A Contextual Analysis of Kurosawa’s High and Low
By Fabrizio Marsano, Edited by Bea Heard
On March 1st, 1963, Akira Kurosawa’s High and Low (Tengoku To-Jigoku) was released in Japan to general critical acclaim that only grew over time. Nowadays, it is widely regarded as one of the master director’s best works, and is consistently placed among the greatest films in cinematic history. It has been studied by countless scholars over the past fifty years, and influenced the likes of Martin Scorsese, Francis Ford Coppola, and George Lucas. Inarguably, High and Low is a timeless masterpiece.
The film stars Kurosawa’s recurring collaborator, the legendary Toshiro Mifune (Rashomon, Seven Samurai, Yojimbo), as Kingo Gondo, a wealthy shoemaking businessman. For the first hour of screentime, Gondo is faced with a moral dilemma: sacrifice his fortune to rescue his chauffeur’s kidnapped child. However, after Gondo agrees to the ransom, High and Low takes a drastic turn. It becomes a detective story as the police hunt down the kidnapper, who is ultimately captured and confronted by Gondo on death row.
Unsurprisingly, given this is a Kurosawa film, High and Low’s story covers a massive range of themes and ethical complexities. These include class struggle, post-war Japanese industrialization, corporate greed, and humanist morality. The plot and its underlying themes are masterfully furthered by the film’s numerous stylistic technical devices, which critics ever increased to appreciate as time went by. As Charles Higham puts it: “His [Kurosawa’s] mastery of the cinema’s technical resources is used to support an austere and rigorous examination of human weaknesses and aspirations” (Higham 739). This paper will serve as an exploration of the cultural influences that shaped High and Low, as well as how they are reflected in the film’s formal elements.
Part 1: Akira Kurosawa & A Changing Japanese Society
In order to analyze High and Low, it is necessary to understand both the context of post-war Japan as well as Kurosawa’s own life. This is because the film (and Kurosawa’s whole filmography) is strongly tied to the sociopolitical context of a constantly changing Japanese society. Kurosawa “came from a family of former samurai – samurai existed in the living memory of his parents” (Wild 11). However, he himself was too late to experience Bushido culture firsthand. He was born in 1910, about 42 years after “feudal warlordism came to an end...” (Wild 11) and since “Japan became a market economy, a process that had an enormous impact upon the political and social structure of the country” (Wild 11). In fact, Kurosawa lived much of his early life in Tokyo, an ever-growing industrial city, and only experienced the countryside whenever he visited his grandparents in Akita, a place he was always drawn to.
Consequently, the dichotomy between the modern city and the natural environment of the countryside that dominated Kurosawa’s early life had a significant impact on his works. Family ties to a traditional feudal Japan explain his love for adapting stories into samurai settings. Throne of Blood (1957) and Ran (1985), for example, are samurai film versions of Shakespeare’s Macbeth and King Lear, respectively.

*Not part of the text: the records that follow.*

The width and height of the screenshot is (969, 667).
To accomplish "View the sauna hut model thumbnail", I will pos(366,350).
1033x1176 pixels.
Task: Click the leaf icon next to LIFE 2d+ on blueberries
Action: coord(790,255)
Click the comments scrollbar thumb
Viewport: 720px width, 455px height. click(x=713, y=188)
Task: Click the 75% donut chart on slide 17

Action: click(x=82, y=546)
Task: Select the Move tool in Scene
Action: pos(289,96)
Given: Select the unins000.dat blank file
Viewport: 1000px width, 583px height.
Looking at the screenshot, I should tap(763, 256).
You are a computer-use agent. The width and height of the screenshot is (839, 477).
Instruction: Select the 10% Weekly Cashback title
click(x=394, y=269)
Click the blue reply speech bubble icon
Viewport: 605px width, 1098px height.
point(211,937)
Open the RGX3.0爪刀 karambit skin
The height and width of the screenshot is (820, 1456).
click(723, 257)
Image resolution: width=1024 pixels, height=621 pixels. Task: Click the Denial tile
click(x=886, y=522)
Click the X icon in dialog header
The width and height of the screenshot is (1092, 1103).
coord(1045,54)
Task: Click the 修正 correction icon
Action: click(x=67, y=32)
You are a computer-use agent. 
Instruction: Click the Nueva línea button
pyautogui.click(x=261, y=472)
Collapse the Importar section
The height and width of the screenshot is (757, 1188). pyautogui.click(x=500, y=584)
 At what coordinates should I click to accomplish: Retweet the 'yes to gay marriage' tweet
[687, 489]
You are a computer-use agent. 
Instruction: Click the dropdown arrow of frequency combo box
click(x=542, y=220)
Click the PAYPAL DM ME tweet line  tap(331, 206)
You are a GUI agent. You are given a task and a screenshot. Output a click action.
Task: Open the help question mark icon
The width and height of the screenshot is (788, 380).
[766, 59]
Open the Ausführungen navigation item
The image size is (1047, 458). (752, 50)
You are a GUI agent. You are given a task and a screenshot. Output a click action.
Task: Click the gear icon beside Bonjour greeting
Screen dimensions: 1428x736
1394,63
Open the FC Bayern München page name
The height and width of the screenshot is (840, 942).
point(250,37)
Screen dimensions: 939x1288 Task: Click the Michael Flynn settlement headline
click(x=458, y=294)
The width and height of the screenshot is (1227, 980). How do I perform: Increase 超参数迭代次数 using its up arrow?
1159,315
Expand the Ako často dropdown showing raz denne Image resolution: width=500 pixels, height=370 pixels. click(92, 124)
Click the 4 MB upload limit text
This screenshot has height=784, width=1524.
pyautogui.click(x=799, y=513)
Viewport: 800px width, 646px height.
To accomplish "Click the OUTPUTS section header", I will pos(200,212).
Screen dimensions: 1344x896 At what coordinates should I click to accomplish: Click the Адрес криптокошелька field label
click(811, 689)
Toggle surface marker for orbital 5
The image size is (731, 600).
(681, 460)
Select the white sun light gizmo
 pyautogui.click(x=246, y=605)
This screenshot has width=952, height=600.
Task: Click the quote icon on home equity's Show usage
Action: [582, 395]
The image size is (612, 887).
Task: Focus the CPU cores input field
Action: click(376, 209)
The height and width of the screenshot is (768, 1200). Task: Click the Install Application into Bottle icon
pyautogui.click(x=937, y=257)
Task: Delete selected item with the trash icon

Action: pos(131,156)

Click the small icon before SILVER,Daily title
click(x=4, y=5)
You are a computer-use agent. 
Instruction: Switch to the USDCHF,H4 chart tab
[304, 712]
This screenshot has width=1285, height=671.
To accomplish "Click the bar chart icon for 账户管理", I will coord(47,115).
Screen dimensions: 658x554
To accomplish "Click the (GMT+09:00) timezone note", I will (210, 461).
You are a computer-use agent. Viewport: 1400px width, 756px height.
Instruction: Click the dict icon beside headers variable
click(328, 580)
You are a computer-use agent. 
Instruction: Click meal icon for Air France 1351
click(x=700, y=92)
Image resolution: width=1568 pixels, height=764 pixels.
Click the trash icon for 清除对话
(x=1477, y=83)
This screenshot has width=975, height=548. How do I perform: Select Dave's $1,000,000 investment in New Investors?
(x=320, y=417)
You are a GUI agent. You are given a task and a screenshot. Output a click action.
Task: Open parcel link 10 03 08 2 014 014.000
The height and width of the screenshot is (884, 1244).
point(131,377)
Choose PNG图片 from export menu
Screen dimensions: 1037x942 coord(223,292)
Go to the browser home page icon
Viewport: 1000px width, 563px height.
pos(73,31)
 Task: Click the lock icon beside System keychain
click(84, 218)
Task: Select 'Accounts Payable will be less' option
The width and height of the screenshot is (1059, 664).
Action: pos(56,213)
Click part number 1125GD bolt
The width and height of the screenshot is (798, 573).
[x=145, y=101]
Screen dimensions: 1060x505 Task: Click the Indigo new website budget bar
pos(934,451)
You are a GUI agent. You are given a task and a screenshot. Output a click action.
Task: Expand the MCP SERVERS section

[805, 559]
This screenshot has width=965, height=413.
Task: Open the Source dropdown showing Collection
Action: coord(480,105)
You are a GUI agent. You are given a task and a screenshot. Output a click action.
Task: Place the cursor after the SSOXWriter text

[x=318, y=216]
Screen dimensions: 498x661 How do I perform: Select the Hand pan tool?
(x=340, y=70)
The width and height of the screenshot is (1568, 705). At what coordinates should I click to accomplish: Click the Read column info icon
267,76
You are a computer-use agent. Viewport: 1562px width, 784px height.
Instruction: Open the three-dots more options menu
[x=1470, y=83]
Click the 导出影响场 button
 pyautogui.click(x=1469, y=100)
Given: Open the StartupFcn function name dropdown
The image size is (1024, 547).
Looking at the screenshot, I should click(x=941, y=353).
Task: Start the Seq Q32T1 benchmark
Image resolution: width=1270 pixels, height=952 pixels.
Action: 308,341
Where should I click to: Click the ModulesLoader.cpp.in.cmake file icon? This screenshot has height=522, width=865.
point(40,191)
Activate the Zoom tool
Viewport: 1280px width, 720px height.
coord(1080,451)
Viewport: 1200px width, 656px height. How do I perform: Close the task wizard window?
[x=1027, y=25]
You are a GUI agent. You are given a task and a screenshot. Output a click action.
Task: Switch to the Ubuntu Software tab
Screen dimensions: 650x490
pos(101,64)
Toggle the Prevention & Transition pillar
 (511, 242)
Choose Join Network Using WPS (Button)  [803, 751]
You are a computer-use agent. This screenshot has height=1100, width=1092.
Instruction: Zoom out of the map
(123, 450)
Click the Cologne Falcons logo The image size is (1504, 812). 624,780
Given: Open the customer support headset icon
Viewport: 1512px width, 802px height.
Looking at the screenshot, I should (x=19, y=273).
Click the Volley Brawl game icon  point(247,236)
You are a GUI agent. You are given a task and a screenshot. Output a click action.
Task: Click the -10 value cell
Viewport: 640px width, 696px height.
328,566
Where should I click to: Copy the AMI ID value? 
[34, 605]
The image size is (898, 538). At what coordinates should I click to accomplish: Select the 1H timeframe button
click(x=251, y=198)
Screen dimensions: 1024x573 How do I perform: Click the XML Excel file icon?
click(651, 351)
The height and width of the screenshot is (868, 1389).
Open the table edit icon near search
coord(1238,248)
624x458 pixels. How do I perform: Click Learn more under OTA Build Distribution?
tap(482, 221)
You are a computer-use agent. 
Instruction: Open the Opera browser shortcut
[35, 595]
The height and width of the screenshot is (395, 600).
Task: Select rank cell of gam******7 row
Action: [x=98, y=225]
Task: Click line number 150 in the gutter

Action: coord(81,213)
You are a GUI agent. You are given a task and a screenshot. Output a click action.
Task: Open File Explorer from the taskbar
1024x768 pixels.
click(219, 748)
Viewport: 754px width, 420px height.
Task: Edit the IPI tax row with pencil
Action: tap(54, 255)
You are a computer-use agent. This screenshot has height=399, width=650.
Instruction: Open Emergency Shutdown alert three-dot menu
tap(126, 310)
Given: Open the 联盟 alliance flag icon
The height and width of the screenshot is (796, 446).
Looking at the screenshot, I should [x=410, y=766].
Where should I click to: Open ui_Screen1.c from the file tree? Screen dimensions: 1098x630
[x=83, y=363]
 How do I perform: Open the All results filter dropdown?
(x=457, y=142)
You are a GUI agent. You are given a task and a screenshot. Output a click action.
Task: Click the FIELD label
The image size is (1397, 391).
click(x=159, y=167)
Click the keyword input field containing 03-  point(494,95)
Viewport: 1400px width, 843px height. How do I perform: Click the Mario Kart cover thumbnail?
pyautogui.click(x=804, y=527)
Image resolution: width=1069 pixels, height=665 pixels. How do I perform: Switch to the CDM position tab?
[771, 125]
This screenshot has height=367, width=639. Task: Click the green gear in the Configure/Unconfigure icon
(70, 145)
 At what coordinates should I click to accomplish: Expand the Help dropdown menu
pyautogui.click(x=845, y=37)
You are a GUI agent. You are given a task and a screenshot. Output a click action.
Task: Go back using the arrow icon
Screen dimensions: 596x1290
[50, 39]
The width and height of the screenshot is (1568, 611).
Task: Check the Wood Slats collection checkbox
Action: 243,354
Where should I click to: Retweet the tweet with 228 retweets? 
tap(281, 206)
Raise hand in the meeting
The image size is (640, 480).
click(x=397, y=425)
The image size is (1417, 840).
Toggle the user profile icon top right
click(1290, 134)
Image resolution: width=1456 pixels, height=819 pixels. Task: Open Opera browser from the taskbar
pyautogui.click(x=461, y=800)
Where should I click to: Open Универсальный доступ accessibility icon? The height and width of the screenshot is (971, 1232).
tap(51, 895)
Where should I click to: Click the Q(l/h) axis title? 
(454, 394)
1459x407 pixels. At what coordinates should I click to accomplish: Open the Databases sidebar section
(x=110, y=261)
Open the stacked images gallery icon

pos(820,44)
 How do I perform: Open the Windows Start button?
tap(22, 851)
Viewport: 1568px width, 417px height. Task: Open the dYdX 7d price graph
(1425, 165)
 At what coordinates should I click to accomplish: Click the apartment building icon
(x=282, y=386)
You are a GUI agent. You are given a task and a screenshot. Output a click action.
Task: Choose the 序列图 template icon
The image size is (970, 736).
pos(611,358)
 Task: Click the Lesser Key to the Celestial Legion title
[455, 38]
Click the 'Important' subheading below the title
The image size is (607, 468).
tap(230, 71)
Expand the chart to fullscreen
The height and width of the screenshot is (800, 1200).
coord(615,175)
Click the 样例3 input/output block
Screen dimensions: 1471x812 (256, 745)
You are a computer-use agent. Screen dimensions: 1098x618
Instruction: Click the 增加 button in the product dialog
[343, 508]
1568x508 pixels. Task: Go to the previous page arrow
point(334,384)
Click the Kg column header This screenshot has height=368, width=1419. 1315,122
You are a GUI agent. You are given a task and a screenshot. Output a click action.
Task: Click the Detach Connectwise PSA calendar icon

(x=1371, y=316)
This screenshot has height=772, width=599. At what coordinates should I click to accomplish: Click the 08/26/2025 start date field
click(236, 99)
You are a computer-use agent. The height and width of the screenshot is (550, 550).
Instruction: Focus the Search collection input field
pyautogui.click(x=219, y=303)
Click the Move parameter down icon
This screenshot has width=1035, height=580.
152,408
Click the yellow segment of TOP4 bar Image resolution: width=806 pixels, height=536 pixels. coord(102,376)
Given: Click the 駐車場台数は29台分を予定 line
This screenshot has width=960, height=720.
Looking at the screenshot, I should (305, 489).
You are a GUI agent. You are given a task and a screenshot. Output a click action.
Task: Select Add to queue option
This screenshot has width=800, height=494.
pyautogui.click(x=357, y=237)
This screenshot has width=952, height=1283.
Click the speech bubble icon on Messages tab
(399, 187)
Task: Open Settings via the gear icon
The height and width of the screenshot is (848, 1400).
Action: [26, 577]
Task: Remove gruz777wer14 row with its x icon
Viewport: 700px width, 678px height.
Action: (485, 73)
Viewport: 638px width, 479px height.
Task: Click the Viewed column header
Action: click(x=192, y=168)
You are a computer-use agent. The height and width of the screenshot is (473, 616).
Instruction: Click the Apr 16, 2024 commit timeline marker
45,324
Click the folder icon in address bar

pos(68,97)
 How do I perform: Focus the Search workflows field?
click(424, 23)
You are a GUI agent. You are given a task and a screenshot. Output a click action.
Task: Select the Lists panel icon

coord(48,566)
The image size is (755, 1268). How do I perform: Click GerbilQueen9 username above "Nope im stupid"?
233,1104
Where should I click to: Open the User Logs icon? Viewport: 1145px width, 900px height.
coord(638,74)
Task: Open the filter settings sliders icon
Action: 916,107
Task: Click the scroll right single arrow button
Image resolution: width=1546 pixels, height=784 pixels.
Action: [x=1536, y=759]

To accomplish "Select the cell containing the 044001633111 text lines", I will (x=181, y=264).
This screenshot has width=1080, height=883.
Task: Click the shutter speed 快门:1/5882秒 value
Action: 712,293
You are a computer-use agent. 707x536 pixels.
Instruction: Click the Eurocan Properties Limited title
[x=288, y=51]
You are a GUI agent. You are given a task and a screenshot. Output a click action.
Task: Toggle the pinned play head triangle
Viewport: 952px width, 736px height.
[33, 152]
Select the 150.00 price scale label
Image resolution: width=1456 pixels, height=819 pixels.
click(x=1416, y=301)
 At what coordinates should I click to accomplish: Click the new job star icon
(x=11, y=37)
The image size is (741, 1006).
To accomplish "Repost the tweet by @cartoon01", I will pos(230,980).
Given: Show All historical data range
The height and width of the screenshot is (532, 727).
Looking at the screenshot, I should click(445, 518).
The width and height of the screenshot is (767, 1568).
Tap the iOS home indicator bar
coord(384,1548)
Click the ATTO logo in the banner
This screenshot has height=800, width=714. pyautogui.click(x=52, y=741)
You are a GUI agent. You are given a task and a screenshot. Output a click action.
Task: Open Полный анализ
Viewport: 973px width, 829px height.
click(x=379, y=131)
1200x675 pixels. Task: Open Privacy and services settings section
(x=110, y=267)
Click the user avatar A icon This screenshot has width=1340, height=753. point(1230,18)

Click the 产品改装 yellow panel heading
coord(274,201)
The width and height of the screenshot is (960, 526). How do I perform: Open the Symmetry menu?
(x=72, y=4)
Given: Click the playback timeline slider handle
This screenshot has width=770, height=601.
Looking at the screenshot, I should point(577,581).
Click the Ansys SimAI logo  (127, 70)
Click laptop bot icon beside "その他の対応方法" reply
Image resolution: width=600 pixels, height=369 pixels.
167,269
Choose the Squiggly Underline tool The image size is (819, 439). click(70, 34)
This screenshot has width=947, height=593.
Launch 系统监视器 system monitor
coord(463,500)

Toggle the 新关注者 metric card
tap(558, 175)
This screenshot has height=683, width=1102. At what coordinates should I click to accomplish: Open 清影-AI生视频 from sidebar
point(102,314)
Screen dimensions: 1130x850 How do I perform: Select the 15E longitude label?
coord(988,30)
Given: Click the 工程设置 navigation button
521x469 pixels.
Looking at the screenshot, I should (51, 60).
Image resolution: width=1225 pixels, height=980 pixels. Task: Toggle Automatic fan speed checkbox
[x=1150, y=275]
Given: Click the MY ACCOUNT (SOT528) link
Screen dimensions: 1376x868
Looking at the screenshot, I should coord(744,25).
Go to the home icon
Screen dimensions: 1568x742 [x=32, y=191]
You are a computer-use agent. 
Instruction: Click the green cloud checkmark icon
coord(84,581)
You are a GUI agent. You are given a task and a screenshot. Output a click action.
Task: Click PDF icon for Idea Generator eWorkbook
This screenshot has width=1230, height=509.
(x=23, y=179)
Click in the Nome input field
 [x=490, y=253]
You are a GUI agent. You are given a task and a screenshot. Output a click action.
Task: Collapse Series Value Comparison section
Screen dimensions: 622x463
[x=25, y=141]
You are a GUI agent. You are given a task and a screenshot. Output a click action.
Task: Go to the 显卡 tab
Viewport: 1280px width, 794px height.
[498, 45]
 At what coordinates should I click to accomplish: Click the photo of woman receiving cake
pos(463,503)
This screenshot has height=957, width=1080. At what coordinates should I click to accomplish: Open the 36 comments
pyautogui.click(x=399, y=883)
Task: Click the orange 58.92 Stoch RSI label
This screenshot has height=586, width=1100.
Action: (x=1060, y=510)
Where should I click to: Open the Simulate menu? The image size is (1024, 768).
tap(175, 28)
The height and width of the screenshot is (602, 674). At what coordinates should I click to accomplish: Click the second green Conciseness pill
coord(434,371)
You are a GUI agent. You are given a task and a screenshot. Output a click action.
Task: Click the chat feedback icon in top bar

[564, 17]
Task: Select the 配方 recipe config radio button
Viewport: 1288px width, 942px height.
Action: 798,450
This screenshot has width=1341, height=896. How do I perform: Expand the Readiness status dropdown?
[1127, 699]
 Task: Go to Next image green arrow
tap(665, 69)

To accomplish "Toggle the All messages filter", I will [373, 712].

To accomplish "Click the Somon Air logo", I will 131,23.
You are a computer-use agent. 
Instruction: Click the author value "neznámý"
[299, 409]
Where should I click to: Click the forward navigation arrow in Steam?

However, it is not only a feudal Japan setting that Kurosawa transposes European and Western literature to. Ikiru (1952) is inspired by Tolstoy's The Death of Ivan Ilych, and High and Low itself is an adaptation of Ed McBain’s King’s Ransom. Both of these films change the setting to a post-war Tokyo, and their characters contain humanistic moral values about honor, courage, etc., that parallel the Bushido ways of the samurai. Overall, Kurosawa seemed to accept Japanese modernity as a reality, yet still believed in the existence and rule of the traditional Japanese code of honor.
Additionally, it was during Kurosawa’s childhood and teenage years that he was first introduced to the filmmakers and writers that heavily influenced his career. “Between the ages of nine and nineteen, Kurosawa saw hundreds of films ... ranging from The Cabinet of Dr Caligari ... to the likes of Tartuffe, Metropolis and Battleship Potemkin” (Wild 15). His brother Heigo also played a significant role in his artistic formation. He was “responsible for introducing Kurosawa to the novels of Maxim Gorky and Fyodor Dostoevsky” (Wild 13), whose influence sparked his early interest in humanist beliefs. Heigo also introduced him to “the films of John Ford, Fritz Lang and Sergei Eisenstein” (Wild 13). Many consider Kurosawa as the most “westernized” Japanese director, and it is precisely his love for people like Ford, Lang, and Orson Welles that inspired him to use similar stylistic techniques on his films.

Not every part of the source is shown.